No. This array is allocated with Max values.
MAX_NUM_BANKS, MAX_SUBBANK_DEPTH and MAX_NUM_SUB_BANKS

>The header comment asserts that MAX_NUM_BANKS, MAX_NUM_SUB_BANKS and
>MAX_SUBBANK_DEPTH are hard limits "preventing any possibility of
>out-of-bounds access", but npc_priv_init() does not enforce that
>contract on bank_depth itself. It only checks num_banks, num_subbanks,
>and subbank_depth = bank_depth / num_subbanks.
>bank_depth maximum across SoC is 8192. We will add a check for num_subbnks as well
>as part of hardening series to net-next once this patch series is merged.
Will add a check on bank_depth in npc_priv_init() in hardening patch series to
net-next after this series is merged.

>Is the dstats baseline correct on the first read, and after an MCAM slot
>is freed and reallocated?
>The commit message describes dstats as printing "hit deltas since the
>prior read by comparing hardware counters to a per-entry software
>baseline and advancing that baseline after each read". The baseline
>dstats[bank][idx] is keyed only by physical hardware slot.
>On the first read after module load, dstats[bank][idx] is 0, so:
> delta = stats - dstats[bank][idx];
>prints the cumulative counter rather than a delta.
>When an MCAM slot is freed and reallocated to a different rule or PF
>(and the hardware counter is preserved across moves, as
>npc_defrag_move_vdx_to_free does via rvu_write64(... STAT_EXT ...,
>stats)), the retained baseline mixes counts that belonged to the
>previous owner into the delta attributed to the new PF.
>Should the baseline be cleared inside npc_cn20k_enable_mcam_entry() on
>each enable/disable transition, in addition to whatever happens on read?
>Is reading dstats meant to be destructive?
>Each read advances dstats[bank][idx] = stats, so two concurrent readers
>(for example a monitoring daemon and a human admin) race for events:
>whichever reads first advances the baseline, and the other sees zero
>deltas for entries it would otherwise have observed. Most observability
>files under debugfs/procfs/sysfs are passive snapshots so multiple tools
>can scrape them concurrently. Would a snapshot file plus userspace delta
>computation, or a separate write-to-clear sibling, fit better here?

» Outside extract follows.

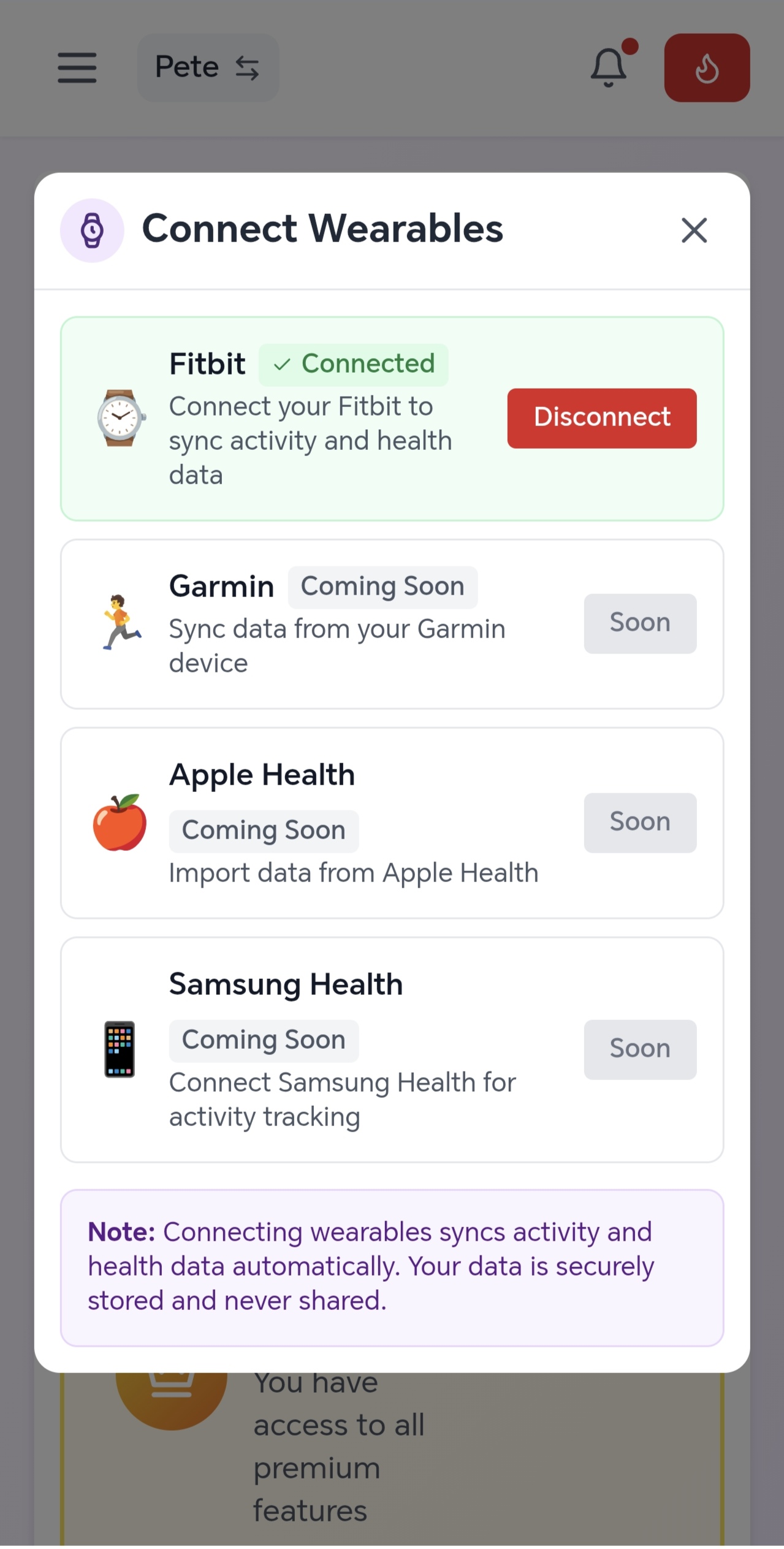Click the purple smartwatch icon in the dialog header
This screenshot has height=1549, width=784.
click(93, 230)
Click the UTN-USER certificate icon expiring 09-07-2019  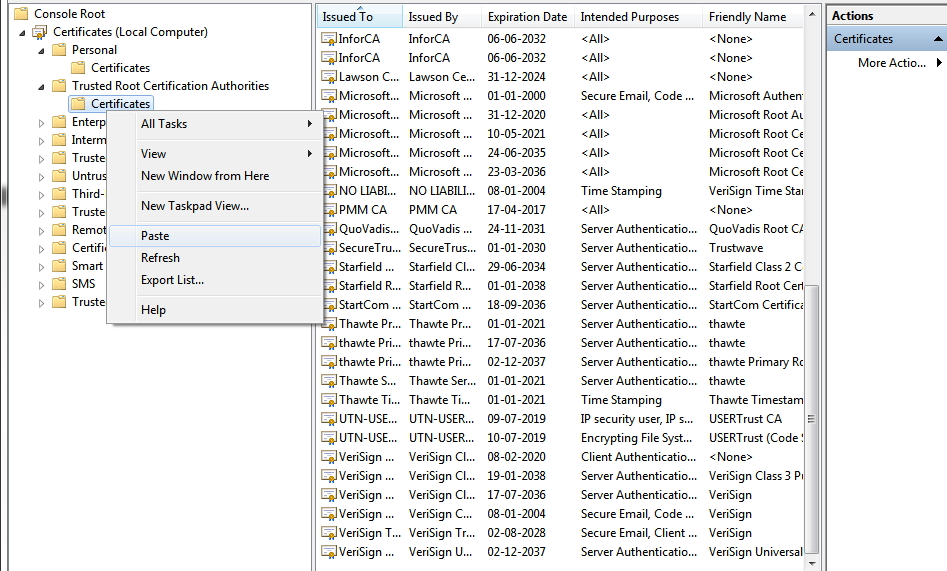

"dstats" is for live debugging in field, where user wants to know which NPC
mcam entry is being hit. This debugfs entry helps to identify the mcam entry.
If mcam entry is allocated/deallocated/allocated again, first time 'cat'ing debugfs
entry, may show wrong delta. But next time, it will show the correct value as s/w
baseline array would have updated to the hw stats value correctly.

>> +
>> + pf = 0xFFFF;
>> + map = xa_load(&npc_priv->xa_idx2pf_map, mcam_idx);
>> + if (map)
>> + pf = xa_to_value(map);
>> +
>> + delta = stats - dstats[bank][idx];
>> +
>> + snprintf(buff, sizeof(buff), "%u\t%#04x\t%llu\n",
>> + mcam_idx, pf, delta);
>> + seq_puts(s, buff);
>> +
>> + dstats[bank][idx] = stats;
>> + }
>> + }
>> +
>> + mutex_unlock(&stats_lock);
>> + return 0;
>> +}
>> +
>> +/* "%u\t%#04x\t%llu\n" needs less than 64 characters to print */
>> +#define TOTAL_SZ (MAX_NUM_BANKS * MAX_NUM_SUB_BANKS * MAX_SUBBANK_DEPTH * 64)
>> +DEFINE_OCTEONTX2_DEBUGFS_ATTRIBUTE_WITH_SIZE(npc_mcam_dstats, TOTAL_SZ);
>Is the up-front 1 MiB allocation per open() necessary here?
>TOTAL_SZ evaluates to MAX_NUM_BANKS * MAX_NUM_SUB_BANKS *
>MAX_SUBBANK_DEPTH * 64 = 1,048,576 bytes, and single_open_size() asks
>seq_file to preallocate that buffer regardless of how much the file
>actually emits. dstats only emits lines for entries with changed
>counters, and mismatch is typically a few lines.
>The size also does not scale to the actual hardware geometry; it uses
>the MAX constants instead of npc_priv->num_banks * npc_priv->bank_depth.
>Could the standard seq_file iterator pattern (start/next/stop/show via
>DEFINE_SHOW_ATTRIBUTE) be used instead, so the buffer grows on demand.

BUffer is pre allocated to the maximum required.

>> }
>>
>> @@ -4513,10 +4527,15 @@ static int npc_priv_init(struct rvu *rvu)
>> return -EINVAL;
>> }
>>
>> - npc_priv.num_subbanks = num_subbanks;
>> -
>> subbank_depth = bank_depth / num_subbanks;
>> + if (subbank_depth > MAX_SUBBANK_DEPTH) {
>> + dev_err(rvu->dev,
>> + "Invalid subbank depth %u\n",
>> + subbank_depth);
>> + return -EINVAL;
>> + }
>>
>> + npc_priv.num_subbanks = num_subbanks;
>> npc_priv.bank_depth = bank_depth;
>> npc_priv.subbank_depth = subbank_depth;
>Tying back to the dstats overflow question above: bank_depth itself is
>not bounded here. With hardware reporting bank_depth = 8193 and
>num_subbanks = 32, integer division gives subbank_depth = 256, which
>passes this check, but bank_depth still exceeds MAX_NUM_SUB_BANKS *
>MAX_SUBBANK_DEPTH = 8192. Should there be an explicit check on
>bank_depth, or a check that bank_depth == subbank_depth * num_subbanks,
>to keep the en_map bitmap and dstats[][] within their declared sizes?
bank_depth is less than MAX_BANK_DEPTH in all Soc. WIll add a check in
next patch series (hardening series to check against bank_depth <= MAX_BANK_DEPTH)
int npc_priv_init() (During probe())